Behoud van de beeldbepalende panden de LocHal, Smederij en Polygonale Loods
Middenin de economische crisis zetten de gemeente en gebiedsontwikkelaar VolkerWessels in een masterplan de grote lijnen uit voor de transformatie van de spoorzone. De zes beeldbepalende panden uit het convenant met de NS, waaronder de LocHal, Smederij en Polygonale Loods, blijven behouden. Veel andere historische gebouwen moeten plaatsmaken voor grootschalige kantoren en appartementengebouwen. In afwachting van concrete nieuwbouwplannen mogen creatieve ondernemers de lege hallen en loodsen in gebruik nemen en het gebied bij de Tilburgers op hun mentale kaart zetten. Die missie slaagt en in korte tijd groeit het voorheen afgesloten gebied uit tot een spannende plek voor innovatieve bedrijven. In de avonduren zorgen onder meer een dansclub, theater, bierbrouwerij en cultuurfabriek voor jongeren voor een bruisende sfeer.
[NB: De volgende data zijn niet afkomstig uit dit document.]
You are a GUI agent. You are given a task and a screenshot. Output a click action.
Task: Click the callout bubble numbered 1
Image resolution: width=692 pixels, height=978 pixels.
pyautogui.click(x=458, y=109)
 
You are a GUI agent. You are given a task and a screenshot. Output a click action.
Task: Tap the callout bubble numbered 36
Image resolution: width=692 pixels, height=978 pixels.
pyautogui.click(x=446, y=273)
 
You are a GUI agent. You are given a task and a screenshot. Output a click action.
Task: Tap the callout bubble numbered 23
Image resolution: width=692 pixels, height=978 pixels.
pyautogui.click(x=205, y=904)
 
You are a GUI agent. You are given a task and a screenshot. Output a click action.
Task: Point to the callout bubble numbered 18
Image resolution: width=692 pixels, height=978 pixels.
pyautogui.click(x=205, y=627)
Van grootschalige sloop naar behoud van de NS-werkplaats
Door het succes van deze smaakmakers dient de gemeenteraad eind 2014 een motie in om een groter deel van de werkplaats te behouden en definitief een culturele of maatschappelijke functie te geven. De oude Houtloods is dan al succesvol verbouwd tot café-restaurant, en het Ketelhuis is van een voortijdige sloop gered. Het stadsbestuur staat open voor een andere aanpak. Ze beseft dat de tijdelijke initiatieven de identiteit van Tilburg versterken. Aan het behoud van het spoorerfgoed hangt wel een stevig prijskaartje. De opbrengsten uit toekomstige vastgoedontwikkeling zijn al in de grondexploitatie verwerkt. De stad besluit haar verlies te nemen en boekt ruim 22 miljoen euro af op het project.
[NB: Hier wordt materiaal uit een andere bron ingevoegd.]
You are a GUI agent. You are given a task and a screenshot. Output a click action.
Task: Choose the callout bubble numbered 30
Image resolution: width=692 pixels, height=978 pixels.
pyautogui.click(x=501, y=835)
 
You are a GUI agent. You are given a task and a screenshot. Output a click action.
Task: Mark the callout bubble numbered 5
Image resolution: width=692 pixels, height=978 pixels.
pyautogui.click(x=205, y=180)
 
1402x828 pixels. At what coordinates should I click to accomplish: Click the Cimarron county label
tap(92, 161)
Versterken van Tilburgse identiteit als creatieve maakstad
'De economische crisis heeft ons geholpen om in te zien dat grootschalige sloop niet de beste manier is om een gevarieerde stadswijk te ontwikkelen. De unieke gebouwen van de Werkplaats bieden juiste kansen om nieuwe initiatieven uit het onderwijs en het midden- en kleinbedrijf te faciliteren. Dat past bij onze identiteit als creatieve maakstad', vertelt gemeentelijk projectleider Anouk Thijssen. Voor de kleinere panden onderzoekt de stad of ze met een low-budget-opknapbeurt toegankelijk kunnen blijven voor broedplaatsachtige bedrijfjes. 'Sommige tijdelijke voorzieningen zijn een belangrijke functie in de stad gaan vervullen. Die willen we graag behouden'. De beeldbepalende Wagenmakerij en Koepelhal blijven in de toekomst in gebruik als evenementenlocatie. Voor de Polygonale Loods en de LocHal zijn recent juist nieuwe bestemmingen gevonden. In het eerste monument heeft zich een innovatieve horecaondernemer gevestigd. De LocHal wordt verbouwd tot nieuwe huiskamer van de stad, met onder meer de hoofdvestiging van de bibliotheek, kennis- en expertisecentrum KunstLoc en een vestiging van het werk- en vergaderconcept Seats2Meet.
"De economische crisis heeft ons geholpen om in te zien dat grootschalige sloop niet de beste manier is om een gevarieerde stadswijk te ontwikkelen."